I give a lot of beauty advice.
Friends and family ask about the latest and greatest products. Readers write in with their burning beauty questions. Colleagues stop me in the hallway.
And I love it! I’m always happy to talk eyeliner or recommend a budge-proof lipstick.
Sometimes, though, my recommendations are not for everyone.
Ask me about eyeliner, and I will tell you about the stila Stay All Day Waterproof Liquid Eye Liner, $22 at Sephora. I will tell you over and over again. But if you happen not to want a liquid eyeliner, my recommendation will not be of much use to you.
But there is one beauty tip that I’ve given repeatedly, to women of every age, and every single one has found success: Apply your dry shampoo at night.
No, this isn’t like the time I told you to put on eyeliner at night. This has nothing to do with getting makeup practice.
These days, lots of us are making our blowouts last longer by going a few days in between shampooing. To add volume to second-day hair, soak up any excess oil, and freshen, we turn to dry shampoo. (There are many good dry shampoos on the market, but my absolute favorite is the Dove Volume and Fullness Dry Shampoo, $3.99 at drugstores.)
But here is where a lot of people go wrong.
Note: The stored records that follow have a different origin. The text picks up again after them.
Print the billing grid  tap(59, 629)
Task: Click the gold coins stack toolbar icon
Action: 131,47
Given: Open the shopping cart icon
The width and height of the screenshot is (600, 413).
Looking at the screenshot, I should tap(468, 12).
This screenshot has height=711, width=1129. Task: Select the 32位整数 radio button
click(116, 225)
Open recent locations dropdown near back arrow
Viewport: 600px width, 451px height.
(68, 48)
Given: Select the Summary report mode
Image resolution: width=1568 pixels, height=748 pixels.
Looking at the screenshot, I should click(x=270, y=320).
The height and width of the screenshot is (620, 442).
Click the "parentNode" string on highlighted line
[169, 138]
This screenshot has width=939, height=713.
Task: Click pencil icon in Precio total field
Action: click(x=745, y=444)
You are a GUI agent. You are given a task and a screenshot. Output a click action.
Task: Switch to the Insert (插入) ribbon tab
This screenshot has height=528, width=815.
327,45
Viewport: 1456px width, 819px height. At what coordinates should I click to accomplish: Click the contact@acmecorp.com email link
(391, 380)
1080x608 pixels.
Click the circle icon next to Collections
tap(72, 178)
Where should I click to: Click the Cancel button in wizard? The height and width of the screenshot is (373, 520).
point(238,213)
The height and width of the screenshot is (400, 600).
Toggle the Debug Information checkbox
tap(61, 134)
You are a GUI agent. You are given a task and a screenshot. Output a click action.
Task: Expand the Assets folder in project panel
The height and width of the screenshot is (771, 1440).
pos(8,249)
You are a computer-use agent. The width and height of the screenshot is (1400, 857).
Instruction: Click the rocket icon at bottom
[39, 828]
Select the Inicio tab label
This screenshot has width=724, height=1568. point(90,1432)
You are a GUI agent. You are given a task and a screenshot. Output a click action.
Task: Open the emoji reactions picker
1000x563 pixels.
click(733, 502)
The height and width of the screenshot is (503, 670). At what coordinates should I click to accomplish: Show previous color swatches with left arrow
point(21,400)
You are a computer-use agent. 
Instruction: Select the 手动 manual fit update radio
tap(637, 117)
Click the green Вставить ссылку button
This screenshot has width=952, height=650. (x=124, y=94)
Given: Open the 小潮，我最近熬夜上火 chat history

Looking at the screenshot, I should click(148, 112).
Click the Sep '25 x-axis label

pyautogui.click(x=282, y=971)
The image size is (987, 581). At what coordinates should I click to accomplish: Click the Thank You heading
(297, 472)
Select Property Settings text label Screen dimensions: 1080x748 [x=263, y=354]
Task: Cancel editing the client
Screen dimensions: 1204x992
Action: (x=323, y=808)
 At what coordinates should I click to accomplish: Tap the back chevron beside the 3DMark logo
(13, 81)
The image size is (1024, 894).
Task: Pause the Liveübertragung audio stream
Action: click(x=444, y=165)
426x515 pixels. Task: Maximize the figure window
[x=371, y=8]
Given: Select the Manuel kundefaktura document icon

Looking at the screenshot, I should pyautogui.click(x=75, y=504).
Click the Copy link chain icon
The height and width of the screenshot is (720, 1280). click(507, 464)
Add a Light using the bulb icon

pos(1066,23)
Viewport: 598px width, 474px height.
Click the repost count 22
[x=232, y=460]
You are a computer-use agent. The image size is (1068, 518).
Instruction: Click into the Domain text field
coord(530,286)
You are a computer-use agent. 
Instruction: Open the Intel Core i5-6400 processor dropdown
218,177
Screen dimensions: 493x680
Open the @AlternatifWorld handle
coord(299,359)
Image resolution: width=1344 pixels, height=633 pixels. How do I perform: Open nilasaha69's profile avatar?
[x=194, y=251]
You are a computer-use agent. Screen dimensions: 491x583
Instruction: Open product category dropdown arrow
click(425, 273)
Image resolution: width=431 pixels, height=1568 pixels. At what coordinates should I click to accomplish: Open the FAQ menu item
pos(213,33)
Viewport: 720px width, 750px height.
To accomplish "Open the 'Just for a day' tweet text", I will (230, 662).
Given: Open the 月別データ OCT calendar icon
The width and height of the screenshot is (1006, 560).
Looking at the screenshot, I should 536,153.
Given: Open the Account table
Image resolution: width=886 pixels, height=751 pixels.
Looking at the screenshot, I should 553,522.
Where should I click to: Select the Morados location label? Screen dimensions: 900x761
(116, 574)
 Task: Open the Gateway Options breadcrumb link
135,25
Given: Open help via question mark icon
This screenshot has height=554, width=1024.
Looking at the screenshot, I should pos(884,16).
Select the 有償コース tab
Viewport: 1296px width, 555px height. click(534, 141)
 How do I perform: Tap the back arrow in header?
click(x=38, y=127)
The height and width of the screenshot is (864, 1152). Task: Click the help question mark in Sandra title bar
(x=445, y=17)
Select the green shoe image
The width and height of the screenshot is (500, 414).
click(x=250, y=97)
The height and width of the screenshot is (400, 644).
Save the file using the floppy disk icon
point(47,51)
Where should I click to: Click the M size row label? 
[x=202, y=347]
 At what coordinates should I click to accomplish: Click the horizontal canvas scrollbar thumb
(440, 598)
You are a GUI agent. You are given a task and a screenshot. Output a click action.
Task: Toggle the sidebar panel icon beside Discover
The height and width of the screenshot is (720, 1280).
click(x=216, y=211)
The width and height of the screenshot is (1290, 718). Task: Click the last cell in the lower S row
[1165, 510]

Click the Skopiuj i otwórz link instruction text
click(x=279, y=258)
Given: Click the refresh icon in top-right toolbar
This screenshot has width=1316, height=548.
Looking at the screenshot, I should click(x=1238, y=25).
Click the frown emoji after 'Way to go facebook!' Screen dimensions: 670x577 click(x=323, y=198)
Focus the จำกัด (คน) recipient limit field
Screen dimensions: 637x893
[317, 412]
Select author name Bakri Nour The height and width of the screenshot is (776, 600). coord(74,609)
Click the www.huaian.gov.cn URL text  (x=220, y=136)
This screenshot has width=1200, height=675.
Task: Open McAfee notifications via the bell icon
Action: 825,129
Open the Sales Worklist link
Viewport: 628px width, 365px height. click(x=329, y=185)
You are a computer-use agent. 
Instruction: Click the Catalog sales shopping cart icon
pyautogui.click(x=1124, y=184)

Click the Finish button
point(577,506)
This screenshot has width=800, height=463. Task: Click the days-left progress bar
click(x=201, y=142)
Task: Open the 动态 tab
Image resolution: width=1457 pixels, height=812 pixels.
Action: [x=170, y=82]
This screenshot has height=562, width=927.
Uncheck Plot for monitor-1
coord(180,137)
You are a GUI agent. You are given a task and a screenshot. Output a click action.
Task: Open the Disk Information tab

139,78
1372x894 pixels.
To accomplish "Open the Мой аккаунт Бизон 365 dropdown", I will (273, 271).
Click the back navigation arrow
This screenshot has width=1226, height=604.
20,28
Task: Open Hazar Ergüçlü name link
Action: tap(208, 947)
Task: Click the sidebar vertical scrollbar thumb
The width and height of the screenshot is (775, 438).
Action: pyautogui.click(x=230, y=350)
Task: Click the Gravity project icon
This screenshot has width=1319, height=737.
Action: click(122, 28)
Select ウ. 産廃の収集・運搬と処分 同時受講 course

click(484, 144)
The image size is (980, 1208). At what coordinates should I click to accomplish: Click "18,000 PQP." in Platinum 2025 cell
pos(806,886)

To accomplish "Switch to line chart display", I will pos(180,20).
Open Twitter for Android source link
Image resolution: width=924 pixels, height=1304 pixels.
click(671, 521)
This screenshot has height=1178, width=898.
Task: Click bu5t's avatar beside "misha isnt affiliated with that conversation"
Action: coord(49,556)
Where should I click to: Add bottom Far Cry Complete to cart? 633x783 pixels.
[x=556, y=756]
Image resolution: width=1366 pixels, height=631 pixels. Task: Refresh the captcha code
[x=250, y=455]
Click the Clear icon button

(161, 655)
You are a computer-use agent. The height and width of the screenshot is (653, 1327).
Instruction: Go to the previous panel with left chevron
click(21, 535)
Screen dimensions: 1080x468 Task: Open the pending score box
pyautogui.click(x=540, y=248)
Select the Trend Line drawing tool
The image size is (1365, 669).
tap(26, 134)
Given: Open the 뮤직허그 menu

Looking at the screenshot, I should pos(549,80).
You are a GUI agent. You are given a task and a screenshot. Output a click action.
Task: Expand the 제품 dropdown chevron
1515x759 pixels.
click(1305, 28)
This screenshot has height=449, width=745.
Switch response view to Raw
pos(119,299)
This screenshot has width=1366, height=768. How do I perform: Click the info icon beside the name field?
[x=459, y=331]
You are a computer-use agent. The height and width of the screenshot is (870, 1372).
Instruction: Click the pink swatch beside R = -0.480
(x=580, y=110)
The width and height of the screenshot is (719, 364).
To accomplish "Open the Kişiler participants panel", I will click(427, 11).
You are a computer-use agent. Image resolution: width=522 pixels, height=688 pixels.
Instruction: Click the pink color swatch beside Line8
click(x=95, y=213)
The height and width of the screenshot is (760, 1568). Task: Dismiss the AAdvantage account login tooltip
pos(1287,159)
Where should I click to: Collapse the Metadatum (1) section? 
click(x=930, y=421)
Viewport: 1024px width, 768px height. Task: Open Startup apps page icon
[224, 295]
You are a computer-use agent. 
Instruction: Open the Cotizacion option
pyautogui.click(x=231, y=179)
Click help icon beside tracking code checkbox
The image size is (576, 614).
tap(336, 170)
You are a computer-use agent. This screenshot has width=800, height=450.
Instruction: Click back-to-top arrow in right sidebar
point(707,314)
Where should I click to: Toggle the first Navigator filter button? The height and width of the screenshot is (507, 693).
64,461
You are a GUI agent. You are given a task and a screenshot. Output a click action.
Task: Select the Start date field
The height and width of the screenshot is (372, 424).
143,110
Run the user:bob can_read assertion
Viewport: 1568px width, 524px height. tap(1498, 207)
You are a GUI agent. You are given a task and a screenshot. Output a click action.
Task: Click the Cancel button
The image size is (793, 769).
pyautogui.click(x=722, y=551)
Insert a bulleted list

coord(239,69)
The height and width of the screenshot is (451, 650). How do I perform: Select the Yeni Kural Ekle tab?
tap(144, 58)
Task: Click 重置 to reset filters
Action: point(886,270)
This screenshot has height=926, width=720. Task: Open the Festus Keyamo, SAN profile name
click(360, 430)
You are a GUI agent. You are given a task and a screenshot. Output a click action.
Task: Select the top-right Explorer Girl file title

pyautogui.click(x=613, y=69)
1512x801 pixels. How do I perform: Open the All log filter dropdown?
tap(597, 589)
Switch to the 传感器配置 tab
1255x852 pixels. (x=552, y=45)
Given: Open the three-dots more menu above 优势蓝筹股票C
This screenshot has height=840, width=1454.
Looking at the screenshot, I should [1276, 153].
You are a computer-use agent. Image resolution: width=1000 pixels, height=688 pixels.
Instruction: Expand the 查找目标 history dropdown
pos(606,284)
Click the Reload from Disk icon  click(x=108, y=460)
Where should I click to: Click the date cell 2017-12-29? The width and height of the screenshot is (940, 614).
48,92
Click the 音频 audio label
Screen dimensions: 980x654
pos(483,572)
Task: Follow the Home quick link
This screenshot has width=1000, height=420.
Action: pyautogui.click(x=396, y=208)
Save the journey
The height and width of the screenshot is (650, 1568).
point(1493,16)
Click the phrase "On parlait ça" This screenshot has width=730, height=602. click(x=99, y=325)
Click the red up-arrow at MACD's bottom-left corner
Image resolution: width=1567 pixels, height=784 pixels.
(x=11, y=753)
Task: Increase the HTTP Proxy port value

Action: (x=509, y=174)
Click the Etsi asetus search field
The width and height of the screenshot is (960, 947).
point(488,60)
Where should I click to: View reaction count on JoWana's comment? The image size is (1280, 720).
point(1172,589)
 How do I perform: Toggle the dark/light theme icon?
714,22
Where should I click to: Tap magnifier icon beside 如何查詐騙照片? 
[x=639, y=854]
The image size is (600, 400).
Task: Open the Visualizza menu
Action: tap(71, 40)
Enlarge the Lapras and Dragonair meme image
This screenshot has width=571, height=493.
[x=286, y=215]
They wake up in the morning, perhaps a little later than they ought to if hair-washing is on the agenda. They notice their hair looks a little lackluster. They spray on a boatload of dry shampoo.
And all day, their hair still looks dirty and greasy, but now with the added benefit of a white tint from the product.
Not what we’re going for.
No, what we want is volumized, clean-looking hair. And the best way to get that is to be honest with yourself before bed.
You’re not going to wake up in time to wash and blow-dry your hair! You’re going to hit the snooze button too many times and then run around frantically to get out the door. And that’s OK. Because a liberal application of dry shampoo before you slip between the sheets will save you.
Really, apply a lot. Section your hair so you’re applying the product only at the roots, and go nuts. Then, don’t touch it, and hop in bed. A night of tossing and turning of your head on the pillow will really work the dry shampoo into your hair, and the time (a good eight hours, I hope!) will mean the product will absorb any excess oil you might have had.
You’ll wake up in the morning with volumized hair, and no telltale white cast.